1.1一般資料 為《中華醫學教育雜志》2008，2009，2010共3卷18期雜志全部論文。

1.2統計方法 對統計對象以篇為單位分別逐條統計，包括各期雜志論文篇數、每篇論文的作者數以及涉及的作者單位，最后求出論文作者合作度以及論文作者單位合作度。再與既往資料對比分析。

2結果

參見表1、表2、表3。另統計了《中華醫學教育雜志》論文作者涉獵的學科以及分類，按照來源期刊可分為7個類別：醫學教育、醫學專業期刊、普通教育學、醫學院校學報、普通大專院校學報、科學技術類和社會科學經濟文學類等。

3討論

3.1論文作者署名人數構成以及論文作者單位數量構成均較25年前發生了明顯變化：2008～2010年度《中華醫學教育雜志》論文作者署名人數主要集中在2～5位，單一作者發表的論文由61.46%改變為11.29%；而論文作者單位數量構成也由單一單位占94.94%降低為61.09%，而由2～3個單位間合作的論文數量由4.83%大幅增加到34.16%。

3.2論文作者合作度與論文作者單位合作度明顯提高，論文作者合作度由1.69改變為3.81；論文作者單位合作度也由1.06增加到1.61。

3.3《中華醫學教育雜志》論文作者合作度增加的意義 根據論文作者署名人數構成的變化（單一作者數量比例的大幅下降），論文作者單位數量構成發生的變化（多單位合作的論文數量大幅增加），結合論文作者合作度與論文作者單位合作度均較25年前明顯提高的結果，反映了近年醫學教育工作者的研究廣度在明顯增加。醫學教育工作者研究廣度的增加，必然會有深度的體現。醫學教育是教育學與醫學兩大體系的綜合體，醫學專業的特殊性與教育學的普遍性如何結合，是需要醫學教育工作者不斷去體會與努力地。
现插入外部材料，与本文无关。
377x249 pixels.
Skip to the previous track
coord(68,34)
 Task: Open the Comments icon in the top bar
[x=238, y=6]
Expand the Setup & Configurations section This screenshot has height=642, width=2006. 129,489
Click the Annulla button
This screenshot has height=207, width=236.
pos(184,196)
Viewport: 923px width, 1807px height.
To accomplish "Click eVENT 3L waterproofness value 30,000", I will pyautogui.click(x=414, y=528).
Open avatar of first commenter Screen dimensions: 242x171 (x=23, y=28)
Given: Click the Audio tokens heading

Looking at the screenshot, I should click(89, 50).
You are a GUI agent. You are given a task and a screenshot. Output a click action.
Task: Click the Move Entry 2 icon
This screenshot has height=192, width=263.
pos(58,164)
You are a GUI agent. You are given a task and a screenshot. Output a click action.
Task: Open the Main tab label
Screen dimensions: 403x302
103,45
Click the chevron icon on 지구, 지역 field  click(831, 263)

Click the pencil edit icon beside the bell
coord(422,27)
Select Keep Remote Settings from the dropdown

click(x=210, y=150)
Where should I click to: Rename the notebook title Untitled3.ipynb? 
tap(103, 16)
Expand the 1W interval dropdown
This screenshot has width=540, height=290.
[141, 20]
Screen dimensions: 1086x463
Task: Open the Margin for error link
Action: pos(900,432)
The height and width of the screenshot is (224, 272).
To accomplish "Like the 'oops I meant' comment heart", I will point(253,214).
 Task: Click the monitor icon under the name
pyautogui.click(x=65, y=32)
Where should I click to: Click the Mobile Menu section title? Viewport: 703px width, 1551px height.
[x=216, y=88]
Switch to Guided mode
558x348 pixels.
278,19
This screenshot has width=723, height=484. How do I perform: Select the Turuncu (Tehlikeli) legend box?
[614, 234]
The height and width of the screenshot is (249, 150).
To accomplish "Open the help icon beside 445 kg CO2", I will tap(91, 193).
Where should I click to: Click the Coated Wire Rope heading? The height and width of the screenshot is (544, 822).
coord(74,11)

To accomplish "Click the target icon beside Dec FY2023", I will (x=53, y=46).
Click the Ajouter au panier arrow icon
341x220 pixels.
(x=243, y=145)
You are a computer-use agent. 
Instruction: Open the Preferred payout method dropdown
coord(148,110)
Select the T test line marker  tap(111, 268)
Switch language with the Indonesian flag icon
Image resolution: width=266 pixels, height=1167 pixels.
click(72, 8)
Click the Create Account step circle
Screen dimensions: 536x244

3.4醫學教育工作者在掌握本專業知識的同時，需要不斷地擴大知識面、涉獵面要廣 在提供參考文獻的773種中文雜志中，共提供中文參考文獻3596條，其中19種醫學教育專業期刊共提供引文條數1476條，即2.46 9%（19/773）的醫學教育專業期刊提供了41.05%（1476/3596）的中文參考文獻。其次為醫學專業期刊與普通教育學期刊，分別提供26.06%與16.18^%的中文參考文獻，但兩者涉及到的期刊種類分別達到270種與132種。由此可見，醫學教育工作者除了專業知識以外，尚需掌握醫學教育學的相關知識，同時也需要熟悉普通教育學知識，了解社會科學知識、科普知識。

參考文獻：

[1]李曉霞，耿民建，甘業華，等.《中華醫學教育雜志》2002年至2006年載文被引分析[J].中華醫學教育雜志，2008，28（4）：126-128.

[2]張東海，田華.醫學教育研究的廣度與深度亟待增強--《醫學教育》雜志論文作者合作度分析[J].中國科學技術出版社，1994：430-432.

[3]《中華醫學教育雜志》編輯部.中華醫學教育雜志》入選"中國科技論文統計源期刊"[J].中華醫學教育雜志，2010，30（6）：853.

[4]李曉霞，耿民建，甘業華.《中華醫學教育雜志》不同時期狀況的比較分析[J].中華醫學教育雜志，2009，29（5）：59-62.